• _AIM OF THE TASK_: For the records below, tally every line that has the word "computer" and reply with the number alone.

STORED DATA: Begin

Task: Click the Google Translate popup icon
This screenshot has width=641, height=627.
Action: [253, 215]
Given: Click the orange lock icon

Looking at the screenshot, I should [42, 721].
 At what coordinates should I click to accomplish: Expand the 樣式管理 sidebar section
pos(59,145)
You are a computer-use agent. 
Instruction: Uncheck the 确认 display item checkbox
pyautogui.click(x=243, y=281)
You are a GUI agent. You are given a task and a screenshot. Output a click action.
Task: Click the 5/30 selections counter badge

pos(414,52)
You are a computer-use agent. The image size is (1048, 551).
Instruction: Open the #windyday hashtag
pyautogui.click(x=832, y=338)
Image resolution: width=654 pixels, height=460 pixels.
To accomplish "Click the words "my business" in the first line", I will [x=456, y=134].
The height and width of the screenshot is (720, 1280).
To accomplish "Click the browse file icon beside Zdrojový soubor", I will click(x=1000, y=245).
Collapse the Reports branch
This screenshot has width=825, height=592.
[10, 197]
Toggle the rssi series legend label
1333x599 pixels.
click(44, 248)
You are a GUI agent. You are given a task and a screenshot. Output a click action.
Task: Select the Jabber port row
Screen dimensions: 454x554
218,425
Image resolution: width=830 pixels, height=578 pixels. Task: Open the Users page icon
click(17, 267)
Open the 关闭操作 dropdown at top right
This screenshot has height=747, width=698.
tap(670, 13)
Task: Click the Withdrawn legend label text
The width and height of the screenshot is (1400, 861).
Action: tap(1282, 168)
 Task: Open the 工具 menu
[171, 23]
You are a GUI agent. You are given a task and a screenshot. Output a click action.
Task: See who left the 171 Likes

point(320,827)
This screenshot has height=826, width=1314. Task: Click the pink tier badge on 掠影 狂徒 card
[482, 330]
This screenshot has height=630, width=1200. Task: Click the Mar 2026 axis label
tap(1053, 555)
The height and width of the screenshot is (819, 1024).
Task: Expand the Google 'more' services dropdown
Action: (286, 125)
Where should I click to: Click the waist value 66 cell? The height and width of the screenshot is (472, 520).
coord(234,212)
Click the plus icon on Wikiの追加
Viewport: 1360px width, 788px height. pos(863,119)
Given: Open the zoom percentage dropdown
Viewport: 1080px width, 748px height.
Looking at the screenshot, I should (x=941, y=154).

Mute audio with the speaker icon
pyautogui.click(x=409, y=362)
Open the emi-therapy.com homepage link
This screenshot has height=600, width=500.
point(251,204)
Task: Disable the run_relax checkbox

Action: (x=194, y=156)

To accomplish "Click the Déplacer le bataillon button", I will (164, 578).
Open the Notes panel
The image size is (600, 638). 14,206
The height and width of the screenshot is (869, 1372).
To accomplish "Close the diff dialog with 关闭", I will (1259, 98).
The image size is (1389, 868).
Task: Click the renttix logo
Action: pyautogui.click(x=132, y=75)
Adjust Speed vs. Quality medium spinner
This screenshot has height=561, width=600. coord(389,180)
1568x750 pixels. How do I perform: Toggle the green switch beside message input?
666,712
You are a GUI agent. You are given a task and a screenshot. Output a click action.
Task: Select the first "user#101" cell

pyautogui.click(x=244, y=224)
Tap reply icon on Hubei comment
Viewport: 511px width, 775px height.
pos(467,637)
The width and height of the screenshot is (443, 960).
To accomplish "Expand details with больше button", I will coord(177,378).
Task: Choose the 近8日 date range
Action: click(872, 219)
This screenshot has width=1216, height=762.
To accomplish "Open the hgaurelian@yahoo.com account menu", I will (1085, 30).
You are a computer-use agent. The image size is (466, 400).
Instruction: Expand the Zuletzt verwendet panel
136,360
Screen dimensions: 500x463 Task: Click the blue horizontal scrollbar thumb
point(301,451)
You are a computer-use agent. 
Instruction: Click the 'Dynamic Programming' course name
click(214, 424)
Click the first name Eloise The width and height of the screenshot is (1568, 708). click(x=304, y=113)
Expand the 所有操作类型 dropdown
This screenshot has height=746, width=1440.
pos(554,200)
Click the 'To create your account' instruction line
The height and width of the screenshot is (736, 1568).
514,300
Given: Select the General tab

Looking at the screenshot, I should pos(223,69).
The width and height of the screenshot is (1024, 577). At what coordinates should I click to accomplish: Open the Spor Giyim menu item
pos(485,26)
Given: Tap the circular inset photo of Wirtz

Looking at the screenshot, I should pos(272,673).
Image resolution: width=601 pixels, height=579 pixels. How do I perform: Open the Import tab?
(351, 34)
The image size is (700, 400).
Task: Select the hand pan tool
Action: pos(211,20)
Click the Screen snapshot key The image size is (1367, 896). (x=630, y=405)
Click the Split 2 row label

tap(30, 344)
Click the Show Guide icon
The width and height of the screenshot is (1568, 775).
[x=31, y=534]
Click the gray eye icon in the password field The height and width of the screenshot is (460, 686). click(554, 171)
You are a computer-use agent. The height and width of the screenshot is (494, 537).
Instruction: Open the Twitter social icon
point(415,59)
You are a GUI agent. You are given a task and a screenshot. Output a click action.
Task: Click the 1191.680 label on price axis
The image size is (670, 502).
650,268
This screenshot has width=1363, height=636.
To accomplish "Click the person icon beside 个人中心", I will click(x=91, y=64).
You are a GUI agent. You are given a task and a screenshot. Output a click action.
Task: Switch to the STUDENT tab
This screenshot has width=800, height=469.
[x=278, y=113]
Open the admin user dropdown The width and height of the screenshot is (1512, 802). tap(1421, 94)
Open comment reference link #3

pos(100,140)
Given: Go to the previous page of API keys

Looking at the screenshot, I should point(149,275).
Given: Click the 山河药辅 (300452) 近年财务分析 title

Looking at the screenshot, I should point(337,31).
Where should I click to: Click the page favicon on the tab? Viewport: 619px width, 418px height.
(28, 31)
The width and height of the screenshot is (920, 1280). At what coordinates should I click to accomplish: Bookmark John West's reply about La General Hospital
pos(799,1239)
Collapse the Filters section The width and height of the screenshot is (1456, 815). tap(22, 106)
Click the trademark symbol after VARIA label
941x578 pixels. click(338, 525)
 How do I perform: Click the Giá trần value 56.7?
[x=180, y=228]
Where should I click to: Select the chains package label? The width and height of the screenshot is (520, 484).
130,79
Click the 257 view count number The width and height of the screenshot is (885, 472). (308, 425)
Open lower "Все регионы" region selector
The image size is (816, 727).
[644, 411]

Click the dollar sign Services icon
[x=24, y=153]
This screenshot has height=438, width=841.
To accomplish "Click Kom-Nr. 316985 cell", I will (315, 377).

STORED DATA: End

• _RESPONSE TO THE TASK_: 5